Start of Source passage
Play framework streaming responses causes too many open files errors

streams

(Tarik) #1

In my project i am using streaming method and getting response as Source[ByteStrring, _] from my API via WsClient over http.Then I send this response to client as Result.When I get the result of linux command ls of, i see a lot of TCP socket connections.Their counts always increase and finally system shot down.I developed my code according to play framework’s official site.My play framework version is 2.5.10.Here is the code example in play’s site that causes this problem

https://www.playframework.com/documentation/2.5.x/ScalaWS#Processing-large-responses

def downloadFile = Action.async {

  // Make the request
  ws.url(url).withMethod("GET").stream().map {
    case StreamedResponse(response, body) =>

      // Check that the response was successful
      if (response.status == 200) {

        // Get the content type
        val contentType = response.headers.get("Content-Type").flatMap(_.headOption)
          .getOrElse("application/octet-stream")

        // If there's a content length, send that, otherwise return the body chunked
        response.headers.get("Content-Length") match {
          case Some(Seq(length)) =>
            Ok.sendEntity(HttpEntity.Streamed(body, Some(length.toLong), Some(contentType)))
          case _ =>
            Ok.chunked(body).as(contentType)
        }
      } else {
        BadGateway
      }
  }
}

I didn’t modify this code.i used as exactly like this.I would like your help.Thanks.


(Rich Dougherty) #2

Are the counts of open sockets something that seems reasonable to you or does it look like there’s a resource leak? Have you configured your OS limit for open files up to the limit you want to reach?
End of Source passage
• [Problem 1] Copy the rows below word for word, beginning with the first row and ending after the line that contains "This screenshot has height=1080, width=1920.".
• [Problem 2] Carry on the forum thread about Play framework streaming responses and too many open files, picking up after its last post.
Start of Raw data
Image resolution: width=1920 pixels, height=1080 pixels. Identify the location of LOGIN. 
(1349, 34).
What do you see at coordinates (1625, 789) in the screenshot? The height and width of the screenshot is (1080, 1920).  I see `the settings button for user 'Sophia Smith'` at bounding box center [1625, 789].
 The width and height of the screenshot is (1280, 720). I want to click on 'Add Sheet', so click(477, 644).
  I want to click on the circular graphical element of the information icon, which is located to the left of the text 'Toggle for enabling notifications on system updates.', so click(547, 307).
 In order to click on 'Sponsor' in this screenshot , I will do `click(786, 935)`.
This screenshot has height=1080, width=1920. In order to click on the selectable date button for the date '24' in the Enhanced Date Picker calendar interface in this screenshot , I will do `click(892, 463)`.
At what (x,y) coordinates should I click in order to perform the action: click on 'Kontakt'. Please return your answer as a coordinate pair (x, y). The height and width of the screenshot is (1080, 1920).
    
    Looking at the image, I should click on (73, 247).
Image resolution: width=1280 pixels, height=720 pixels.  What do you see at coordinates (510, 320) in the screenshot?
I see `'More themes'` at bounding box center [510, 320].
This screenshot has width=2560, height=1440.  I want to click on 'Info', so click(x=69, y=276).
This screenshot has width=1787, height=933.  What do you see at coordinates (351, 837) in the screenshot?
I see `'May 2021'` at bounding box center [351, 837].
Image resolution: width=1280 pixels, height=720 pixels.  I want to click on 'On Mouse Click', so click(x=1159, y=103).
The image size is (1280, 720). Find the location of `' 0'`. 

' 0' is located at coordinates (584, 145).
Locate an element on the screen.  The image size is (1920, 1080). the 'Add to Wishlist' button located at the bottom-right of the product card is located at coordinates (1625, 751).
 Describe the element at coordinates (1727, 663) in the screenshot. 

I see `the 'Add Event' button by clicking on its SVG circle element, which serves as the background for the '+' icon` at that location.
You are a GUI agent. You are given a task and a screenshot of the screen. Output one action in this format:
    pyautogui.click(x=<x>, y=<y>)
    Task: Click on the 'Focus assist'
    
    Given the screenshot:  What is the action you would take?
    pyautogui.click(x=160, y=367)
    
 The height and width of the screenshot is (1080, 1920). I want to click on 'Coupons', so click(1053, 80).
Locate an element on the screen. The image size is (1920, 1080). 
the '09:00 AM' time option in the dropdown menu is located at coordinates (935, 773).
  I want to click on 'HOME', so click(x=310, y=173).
End of Raw data
• [Output 1]
Image resolution: width=1920 pixels, height=1080 pixels. Identify the location of LOGIN. 
(1349, 34).
What do you see at coordinates (1625, 789) in the screenshot? The height and width of the screenshot is (1080, 1920).  I see `the settings button for user 'Sophia Smith'` at bounding box center [1625, 789].
 The width and height of the screenshot is (1280, 720). I want to click on 'Add Sheet', so click(477, 644).
  I want to click on the circular graphical element of the information icon, which is located to the left of the text 'Toggle for enabling notifications on system updates.', so click(547, 307).
 In order to click on 'Sponsor' in this screenshot , I will do `click(786, 935)`.
This screenshot has height=1080, width=1920. In order to click on the selectable date button for the date '24' in the Enhanced Date Picker calendar interface in this screenshot , I will do `click(892, 463)`.

• [Output 2]
(Tarik) #3

I have enough resource.When i watch CPU or memory usage graphics, i don’t see anomally.Increasing OS limits is not a solution.Because open files count always increases.Let me tell you how i realized this case:

Database ----> API ------> Frontend -------> End user(client)

This is a web site project architecture.API and Frontend were developed by using Play framework.They are completely different projects.I have some files such as jpeg,pdf etc.I keep these files in database as BLOB.There are some end point adresses for clients to download them.When you get these adresses via web browser or some tool,frontend requests to API via wsClient over http(Code in above).API get file as Inputstream or ByteArray from DB and gives to Front End by using Ok.chunked() method.Frontend gives you the file.Finally you download the file.

I developed a simple code in scala and play framework.This code is something like Jmeter that is used for system overload testing.By using this code I made requests to file download adresses(I made this for all of them) repeatedly.I started to watch OS open files count.I realized that open files count at Frontend project always increase and never decrease although I escape making requests.When I reboot the JVM(frontend) open files count returns to normal.For the other type adresses(such as web page,JSON etc), there isn’t abnormal case like this.

Code in above causes this case in any way.I think some hanged TCP socket connections remain in the system.Because I see so many TCP socket connections in my operating system ls of command output file.

Thanks for your help.
Kindly regards.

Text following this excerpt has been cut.